That little boy—born in rural Cordell, Kentucky—is Ricky himself at about six years old. He just had learned to play the mandolin from his father, Hobert, a welder by trade and part-time fiddle player on weekends, the year before. His mother, Dorothy, had started him singing with her in church when he was only three. By the time of this particular concert, the music-loving folks around Ricky’s hometown had come to realize they had a special boy with amazing talents in their midst.
As for Bill Monroe, the fellow Kentuckian born in Rosine about 49 years earlier, by this time he had become a major radio and recording star through his numerous hit singles and his 20 years of Grand Ole Opry broadcasts over the powerful, Nashville-based WSM-AM radio station.
Now that Ricky today has surpassed the age when Bill first saw that little boy who became an international music star, he treasures those special childhood memories of when it all began in a small town in eastern Kentucky.

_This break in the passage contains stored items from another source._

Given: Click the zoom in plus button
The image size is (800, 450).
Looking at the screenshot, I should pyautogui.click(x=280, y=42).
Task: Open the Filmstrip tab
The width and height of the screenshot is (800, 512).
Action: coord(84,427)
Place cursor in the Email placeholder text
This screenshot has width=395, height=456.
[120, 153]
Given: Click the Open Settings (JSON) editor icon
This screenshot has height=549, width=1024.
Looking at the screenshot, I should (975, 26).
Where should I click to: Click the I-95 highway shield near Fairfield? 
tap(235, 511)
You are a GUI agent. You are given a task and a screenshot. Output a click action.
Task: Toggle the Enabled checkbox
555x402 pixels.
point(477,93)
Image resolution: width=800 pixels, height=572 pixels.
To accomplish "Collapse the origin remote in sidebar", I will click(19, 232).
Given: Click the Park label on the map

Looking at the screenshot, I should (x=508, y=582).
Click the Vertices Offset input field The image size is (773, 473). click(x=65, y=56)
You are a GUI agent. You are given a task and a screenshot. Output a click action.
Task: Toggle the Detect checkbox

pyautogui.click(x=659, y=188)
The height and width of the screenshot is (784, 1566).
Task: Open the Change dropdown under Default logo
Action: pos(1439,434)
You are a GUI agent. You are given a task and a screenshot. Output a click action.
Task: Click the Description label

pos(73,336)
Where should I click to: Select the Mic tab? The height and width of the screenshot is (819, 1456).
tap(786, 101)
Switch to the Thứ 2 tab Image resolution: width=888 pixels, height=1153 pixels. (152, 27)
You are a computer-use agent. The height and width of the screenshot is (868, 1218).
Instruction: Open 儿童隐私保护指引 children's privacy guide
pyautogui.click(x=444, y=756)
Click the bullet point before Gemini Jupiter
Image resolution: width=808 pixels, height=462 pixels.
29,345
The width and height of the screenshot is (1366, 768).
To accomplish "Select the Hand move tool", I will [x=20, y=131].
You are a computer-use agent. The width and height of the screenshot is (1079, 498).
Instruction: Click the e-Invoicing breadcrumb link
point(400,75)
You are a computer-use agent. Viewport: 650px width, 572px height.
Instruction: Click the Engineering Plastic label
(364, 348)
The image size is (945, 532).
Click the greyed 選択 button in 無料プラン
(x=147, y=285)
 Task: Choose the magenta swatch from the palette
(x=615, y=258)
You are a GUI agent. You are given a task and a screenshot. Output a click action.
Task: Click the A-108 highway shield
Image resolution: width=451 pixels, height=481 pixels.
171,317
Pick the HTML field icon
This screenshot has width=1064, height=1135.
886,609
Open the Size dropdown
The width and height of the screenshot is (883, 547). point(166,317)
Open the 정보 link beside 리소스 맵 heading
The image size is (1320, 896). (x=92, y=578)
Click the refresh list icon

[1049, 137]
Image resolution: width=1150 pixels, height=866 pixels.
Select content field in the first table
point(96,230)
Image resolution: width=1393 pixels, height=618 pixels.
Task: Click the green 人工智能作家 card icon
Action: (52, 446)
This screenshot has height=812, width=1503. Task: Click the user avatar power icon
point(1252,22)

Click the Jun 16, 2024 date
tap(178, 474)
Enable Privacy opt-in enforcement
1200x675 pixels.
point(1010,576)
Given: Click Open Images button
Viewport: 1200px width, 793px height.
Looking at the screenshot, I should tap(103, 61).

“Well, I want to know where the time went,” Ricky said recently with a laugh. “Where did it go? I can still see myself walking up to that stage and have Bill Monroe grab me by the arm and pull me up onstage and ask me, ‘What do you play?’
“And I looked up at him and said, ‘I play the mandolin.’ And he took his big Gibson mandolin off and took the strap and wrapped it around the curl so it would fit me. And he put it on me, and I stood there and played the song ‘Ruby’ when I was six years old. I had learned it from The Osborne Brothers recording. I clearly remember that.”